Question: edgeR direction of expression and sign of Log Fold Changes
0
ilyco60 wrote:

Hi,

I used edgeR for differential expression analysis with 5 conditions relative to the baseline condition.

The design was a simple linear model with the condition factor variable re-ordered so that the baseline is the first value. The code was the following:

``````design <- model.matrix(~ condition, data = y\$samples)
y <- estimateDisp(y, design, robust=TRUE)
fit <- glmFit(y,design)
conditionA_minus_base <- glmTreat(fit, coef = "conditionA", lfc = minlfc) ### coefficient corresponds to A - baseline
up_A <- rownames(y)[decideTestsDGE(conditionA_minus_base, p.value = pvalue, adj = "fdr") == 1]
down_A <- rownames(y)[decideTestsDGE(conditionA_minus_base, p.value = pvalue, adj = "fdr") == -1]
``````

However, when I checked the genes down-regulated, they are enriched for many terms which are known to be up-regulated. All in all, directions seems reversed for a large majority of genes. I checked labeling and pre-processing steps many times. Could you please let me know if the 1 and -1 values should be the other way around?

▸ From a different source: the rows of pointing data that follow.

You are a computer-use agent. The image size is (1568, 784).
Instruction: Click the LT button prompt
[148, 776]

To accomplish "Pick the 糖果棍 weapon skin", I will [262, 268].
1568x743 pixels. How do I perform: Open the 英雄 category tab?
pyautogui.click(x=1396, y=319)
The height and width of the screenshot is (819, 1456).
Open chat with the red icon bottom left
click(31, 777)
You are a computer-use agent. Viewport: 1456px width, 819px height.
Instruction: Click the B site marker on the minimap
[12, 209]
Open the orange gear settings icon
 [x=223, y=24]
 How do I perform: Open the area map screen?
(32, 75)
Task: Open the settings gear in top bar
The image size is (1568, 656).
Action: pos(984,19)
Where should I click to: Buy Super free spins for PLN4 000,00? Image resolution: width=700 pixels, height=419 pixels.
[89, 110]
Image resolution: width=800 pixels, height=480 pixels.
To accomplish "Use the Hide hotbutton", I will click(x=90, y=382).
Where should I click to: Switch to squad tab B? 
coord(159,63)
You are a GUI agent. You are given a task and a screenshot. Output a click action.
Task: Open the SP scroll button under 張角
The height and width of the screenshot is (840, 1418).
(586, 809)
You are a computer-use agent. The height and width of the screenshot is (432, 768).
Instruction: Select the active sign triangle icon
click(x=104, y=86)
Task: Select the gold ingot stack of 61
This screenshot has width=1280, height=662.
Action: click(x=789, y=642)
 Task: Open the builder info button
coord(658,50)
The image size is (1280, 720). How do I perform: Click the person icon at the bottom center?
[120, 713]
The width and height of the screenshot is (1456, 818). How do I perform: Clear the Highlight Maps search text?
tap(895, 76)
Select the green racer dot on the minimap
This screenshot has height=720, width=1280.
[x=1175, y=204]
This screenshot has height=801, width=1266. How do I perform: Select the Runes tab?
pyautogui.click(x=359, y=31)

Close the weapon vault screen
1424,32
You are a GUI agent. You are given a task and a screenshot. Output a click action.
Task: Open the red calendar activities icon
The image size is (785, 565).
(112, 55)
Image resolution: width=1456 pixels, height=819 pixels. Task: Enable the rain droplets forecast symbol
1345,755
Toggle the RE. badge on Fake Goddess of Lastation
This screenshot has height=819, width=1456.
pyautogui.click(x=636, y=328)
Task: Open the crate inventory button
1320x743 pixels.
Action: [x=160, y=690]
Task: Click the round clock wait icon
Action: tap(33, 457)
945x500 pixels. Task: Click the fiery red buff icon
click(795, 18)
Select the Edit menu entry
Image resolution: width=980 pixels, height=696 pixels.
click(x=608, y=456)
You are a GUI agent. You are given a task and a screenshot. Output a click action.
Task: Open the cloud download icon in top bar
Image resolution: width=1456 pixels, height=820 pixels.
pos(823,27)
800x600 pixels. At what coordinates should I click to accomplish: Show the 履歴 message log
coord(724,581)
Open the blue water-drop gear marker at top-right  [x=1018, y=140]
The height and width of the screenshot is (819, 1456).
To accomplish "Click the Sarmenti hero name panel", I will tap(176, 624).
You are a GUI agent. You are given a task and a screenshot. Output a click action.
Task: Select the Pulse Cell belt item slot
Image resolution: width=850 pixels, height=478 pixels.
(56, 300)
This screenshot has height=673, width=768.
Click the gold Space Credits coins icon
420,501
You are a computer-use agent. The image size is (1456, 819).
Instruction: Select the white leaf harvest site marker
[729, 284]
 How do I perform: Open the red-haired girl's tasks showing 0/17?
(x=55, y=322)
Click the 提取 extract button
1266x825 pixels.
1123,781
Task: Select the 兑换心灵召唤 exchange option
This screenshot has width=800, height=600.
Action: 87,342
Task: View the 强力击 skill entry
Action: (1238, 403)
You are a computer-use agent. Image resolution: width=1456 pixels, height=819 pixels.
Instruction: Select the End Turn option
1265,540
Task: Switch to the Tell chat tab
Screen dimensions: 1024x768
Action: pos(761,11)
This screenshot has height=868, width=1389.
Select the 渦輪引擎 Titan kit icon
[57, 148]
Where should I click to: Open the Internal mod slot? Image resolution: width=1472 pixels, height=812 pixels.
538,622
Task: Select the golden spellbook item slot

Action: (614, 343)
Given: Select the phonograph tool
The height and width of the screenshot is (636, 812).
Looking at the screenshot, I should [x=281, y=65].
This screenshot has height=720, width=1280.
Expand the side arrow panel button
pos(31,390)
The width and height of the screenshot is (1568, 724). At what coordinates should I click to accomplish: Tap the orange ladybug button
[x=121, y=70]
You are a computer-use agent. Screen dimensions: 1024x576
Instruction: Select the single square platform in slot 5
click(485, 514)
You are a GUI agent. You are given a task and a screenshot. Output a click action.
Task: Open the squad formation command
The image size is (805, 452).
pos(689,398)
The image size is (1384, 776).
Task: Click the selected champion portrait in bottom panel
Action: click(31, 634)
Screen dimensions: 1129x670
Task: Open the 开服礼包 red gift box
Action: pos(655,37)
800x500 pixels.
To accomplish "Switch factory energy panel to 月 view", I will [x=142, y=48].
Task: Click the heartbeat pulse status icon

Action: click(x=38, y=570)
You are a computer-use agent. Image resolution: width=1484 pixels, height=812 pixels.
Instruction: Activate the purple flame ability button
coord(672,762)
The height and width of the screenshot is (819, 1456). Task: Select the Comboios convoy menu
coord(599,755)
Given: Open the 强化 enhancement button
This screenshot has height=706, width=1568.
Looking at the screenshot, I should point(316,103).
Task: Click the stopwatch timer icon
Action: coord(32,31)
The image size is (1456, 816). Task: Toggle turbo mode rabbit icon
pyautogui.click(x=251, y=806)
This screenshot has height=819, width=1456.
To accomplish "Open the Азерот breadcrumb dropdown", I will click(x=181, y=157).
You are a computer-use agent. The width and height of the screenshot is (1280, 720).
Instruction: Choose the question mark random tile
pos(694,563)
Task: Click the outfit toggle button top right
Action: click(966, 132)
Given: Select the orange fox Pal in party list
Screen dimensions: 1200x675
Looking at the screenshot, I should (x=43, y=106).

I tested two designs against each other:

``````design1 <- model.matrix(~ condition, data = y\$samples)
design2 <- model.matrix(~ 0 + condition, data = y\$samples)
``````

Results are the same from:

`````` conditionA_minus_base1 <- glmTreat(fit, coef = "conditionA", lfc = minlfc) ### coefficient corresponds to A - baseline
conditionA_minus_base2 <- glmTreat(fit, contrast = c(-1,1,0,0,0,0), lfc = minlfc)
``````

where contrast = c(-1,1,0,0,0,0) coresponds to -1Baseline + 1 Condition A

Thank you.

lfc edger rna-seq R • 2.2k views
modified 4.5 years ago by Gordon Smyth2.1k • written 4.6 years ago by ilyco60

As long as the ordering is correct then what you're doing should work. The most common mistake here is when making the `condition` column in `y\$samples`. Triple check that nothing is swapped there (hint: if you aren't already, load this from a text file).

0
Gordon Smyth2.1k wrote:

You code looks correct. Your `up_A` does contain genes up-regulated in condition A vs whatever you set for the reference level of 'condition', and `down_A` does correspond to down-regulated in condition A.